図の中で分けられた部分は、それぞれ以下に示す役割を担う。
- (1) データ書込み
- Avalon-MM:addressがSCCB送信データを指している状態でwrite信号が入力
- [2]パラレル-シリアル変換、[3]制御部へ書込があった事を通達する信号を出力
- Avalon-MM:addressがSCCB送信データを指している状態でwrite信号が入力
- (2) BUSY信号返答
- Avalon-MM:addressがBUSY信号フラグを指している状態でread信号が入力
- BUSY信号の値を返す。
- Avalon-MM:addressがBUSY信号フラグを指している状態でread信号が入力
[2] パラレル-シリアル変換回路
概要:
- [1]Avalon-MM Slave インターフェースから入力されるパラレル信号を、SCCB通信のシリアル信号に変換する。
- 動作内容
- 入力されたデータをシフトレジスタに格納する。
- [3]制御部の信号を受けながらビットシフトしていく。
- シフトレジスタの、最上位bitをSCCBのデータ信号(SDA)として出力する。

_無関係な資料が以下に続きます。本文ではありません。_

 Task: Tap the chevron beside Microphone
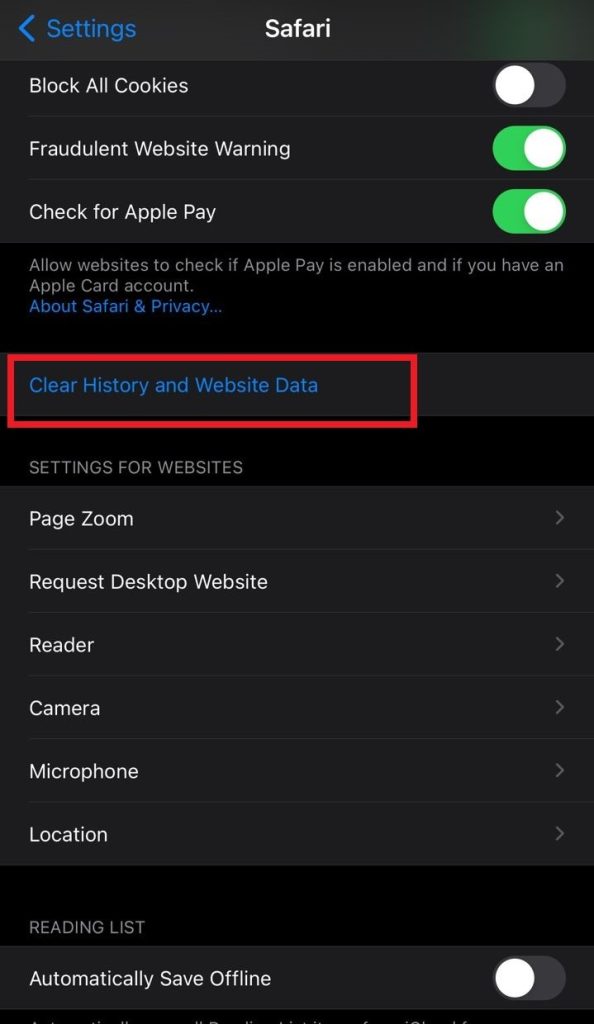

- SDAは8bit送信する毎に10μsのハイインピーダンス(Z)にする。
図の中で分けられた部分は、それぞれ以下に示す役割を担う。
- (1) 通信データ用シフトレジスタ
- [1] Avalon-MM Slave インターフェースから送られてきたデータを格納
- 最上位bitから順番に送信
- 制御部から送られてくる信号にあわせ、bitシフトを行う。
- 順番にSDAに出力していく。
- (2) Z送信カウンタ
- bitシフト信号に合わせてカウントアップしていくカウンタ
- 8bit送信後1bitだけZを送信するタイミングで制御信号を生成
- SDAの出力をZにする。
- (3) SDA出力生成
- (1) 通信データ用シフトレジスタの最上位bitを取得しSDAに出力
- (2) Z送信カウンタから制御信号が入力されている場合、Zを出力
[3] 制御部
概要:
- ステートマシンとカウンタを用い、回路の制御を行う。
- ステートマシン:状態制御
- カウンタ:タイミング制御
- データ送信中の状態のときにSCCB通信用のクロック信号(SCL, 周期:10μs)を生成・出力する。
- 図中:緑線…状態信号、青線…タイミング制御信号
- 他の信号より影響度が大きいため色分けしている。
図の中で分けられた部分は、それぞれ以下に示す役割を担う。
- (1) BUSY信号
- 現在SCCB通信が行われ、書込み不可状態か否かを示す信号を生成
- 書込み検知の信号(write_detect)が入力されたとき
- (7)SCCB通信開始からbusy_set1信号を受取りBUSY信号の値を1にする
- 送信終了後、一定時間経過で(3)200μs遅延カウンタからbusy_set0信号が入力
- BUSY信号の値を0にする。
- (2) データ送信カウンタ
- ステートが送信状態(SENDING)の間
- 送信されたbit数を数えていく
- データ送信が完了
- ステートマシンに送信終了信号(sendend)を出力する
- ステートが送信状態(SENDING)の間
- (3) 200μs遅延カウンタ
- カメラ側の仕様でSCCB通信終了後一定時間(約200μs)送信の間隔を空ける必要がある
- その為、送信終了後の時間経過を数えていく。
- カウンタにより一定時間時間経過後
- ステートマシンに遅延時間終了(busyend)を入力
- busy_set0信号を(1)BUSY信号に出力
- カメラ側の仕様でSCCB通信終了後一定時間(約200μs)送信の間隔を空ける必要がある
- (4) SCL生成
- ステートマシンが送信状態(SENDING)である間
- 送信レートに合わせたクロック信号をタイミング制御のカウンタから値を参照し、生成する。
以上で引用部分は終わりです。